[Pixel coordinate grounding data]
= = = = = = =

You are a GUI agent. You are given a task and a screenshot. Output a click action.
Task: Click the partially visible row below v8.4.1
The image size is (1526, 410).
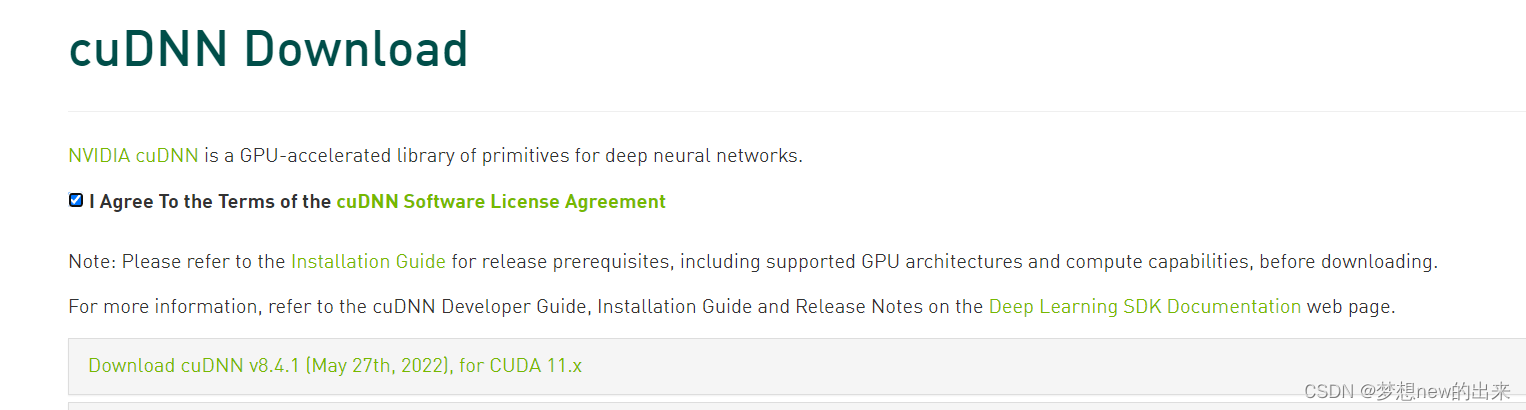797,406
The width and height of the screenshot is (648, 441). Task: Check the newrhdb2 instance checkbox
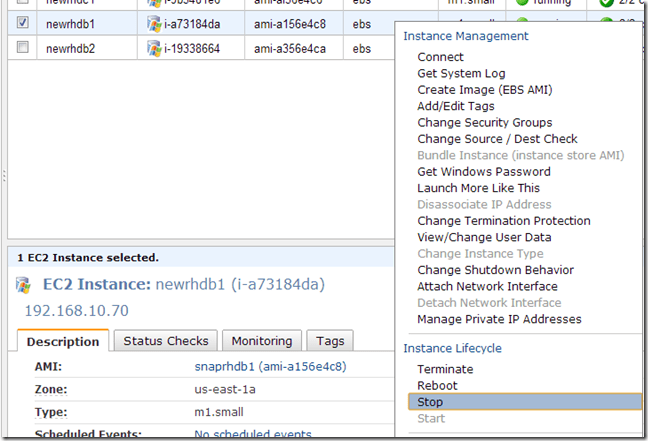[x=22, y=47]
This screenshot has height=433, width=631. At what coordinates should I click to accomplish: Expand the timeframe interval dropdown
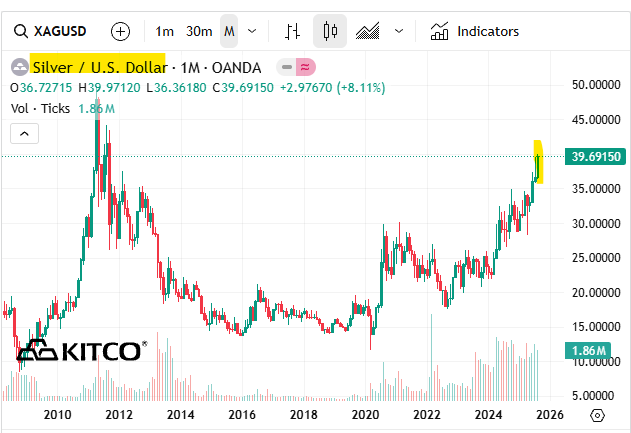coord(252,31)
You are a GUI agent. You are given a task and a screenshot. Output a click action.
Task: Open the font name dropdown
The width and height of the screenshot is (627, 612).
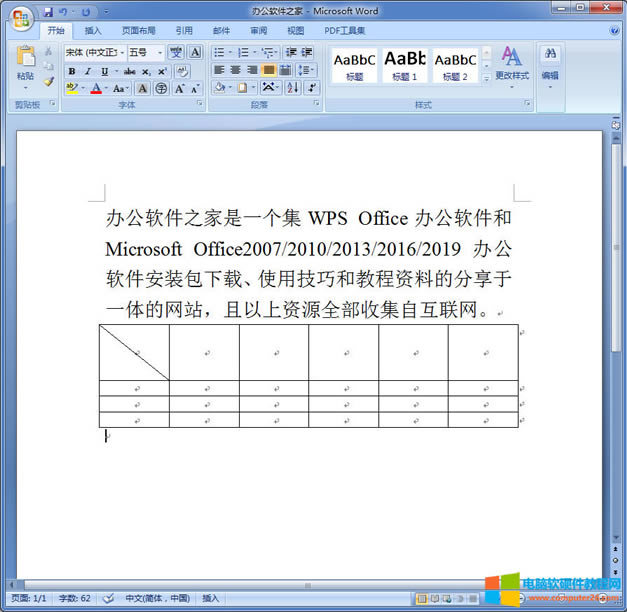pyautogui.click(x=121, y=52)
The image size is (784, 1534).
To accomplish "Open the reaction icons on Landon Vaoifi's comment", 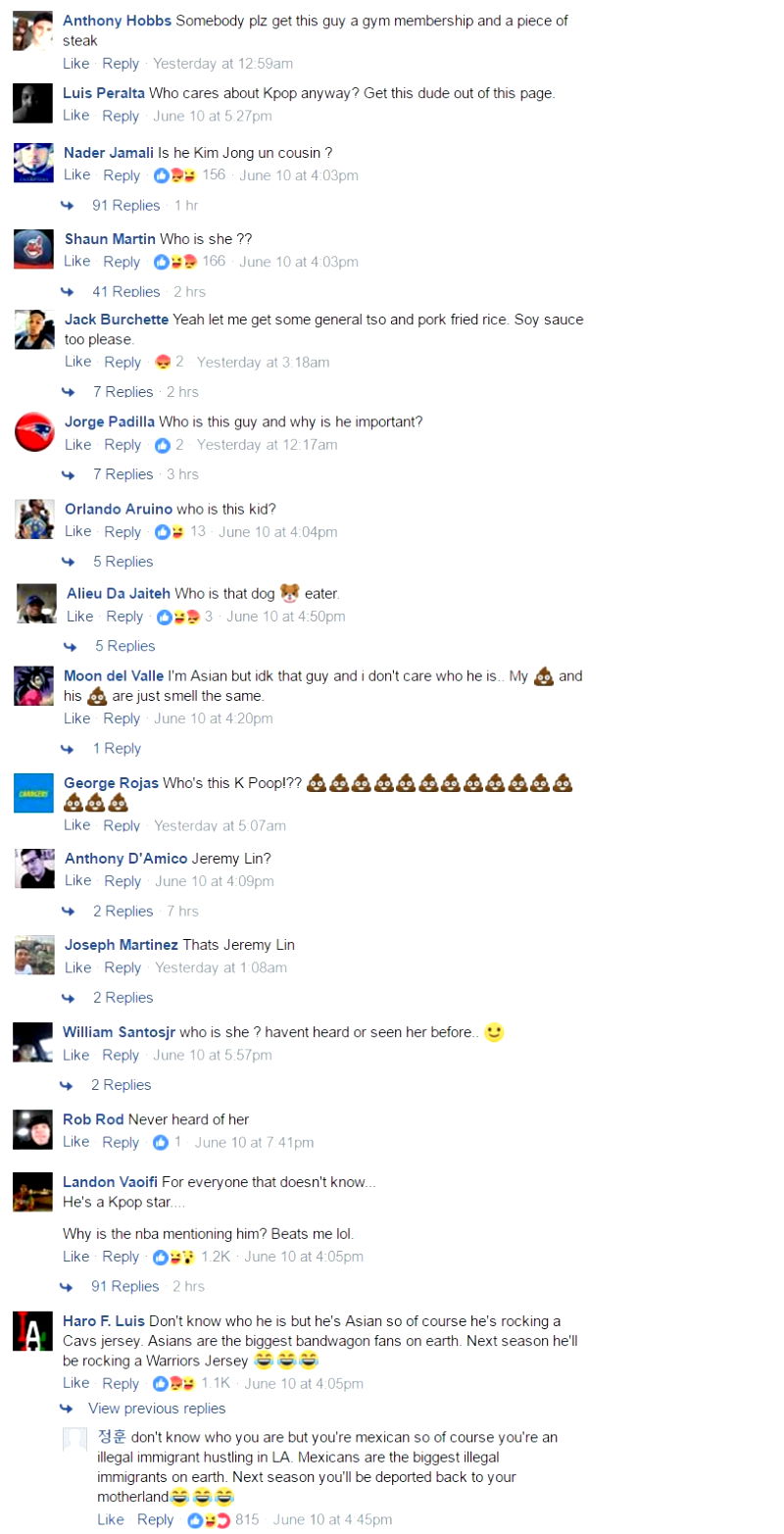I will [x=174, y=1257].
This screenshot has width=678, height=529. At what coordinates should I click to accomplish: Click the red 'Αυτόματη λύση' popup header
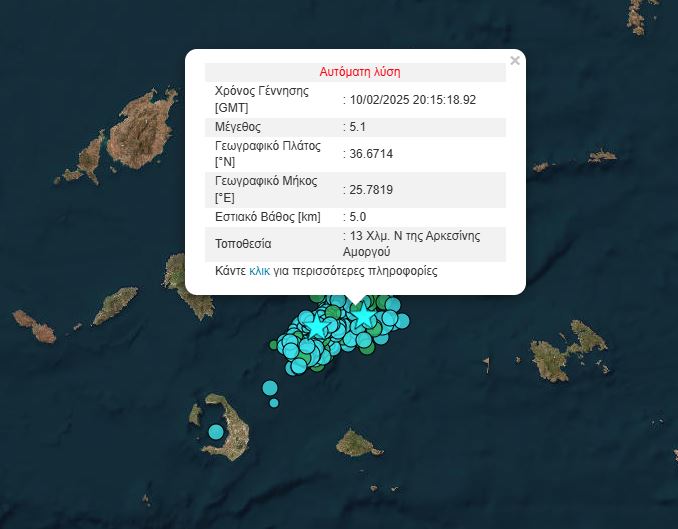coord(359,72)
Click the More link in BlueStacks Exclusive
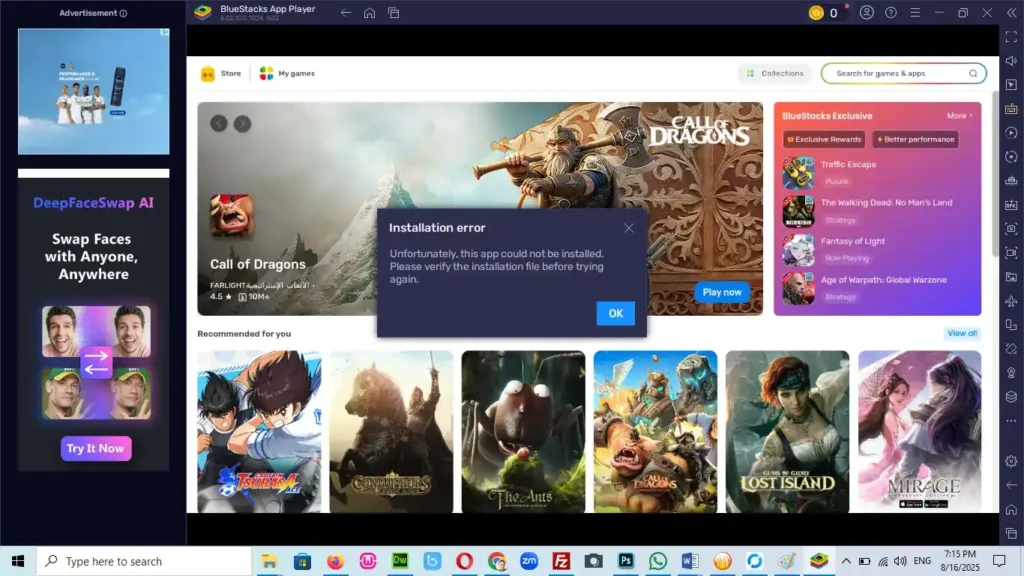The image size is (1024, 576). tap(959, 116)
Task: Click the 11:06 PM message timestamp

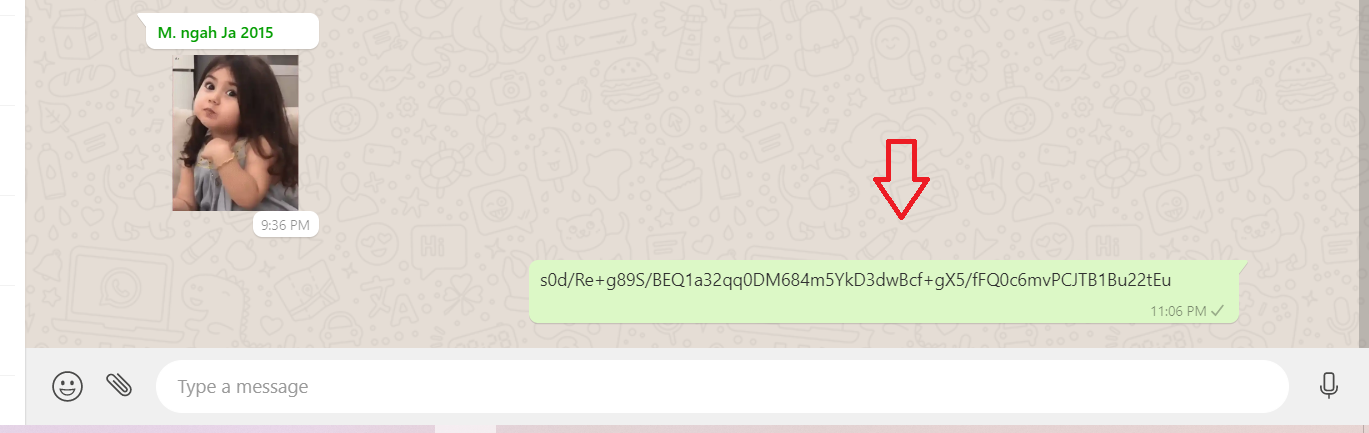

= = = = = = =

## Directions
A word-for-word copy of the lines from the one with "Click the More link in BlueStacks Exclusive" through the last line of the data above is required, with both end lines included and no pictures.

## Solved problem
Click the More link in BlueStacks Exclusive
The image size is (1024, 576). tap(959, 116)
Task: Click the 11:06 PM message timestamp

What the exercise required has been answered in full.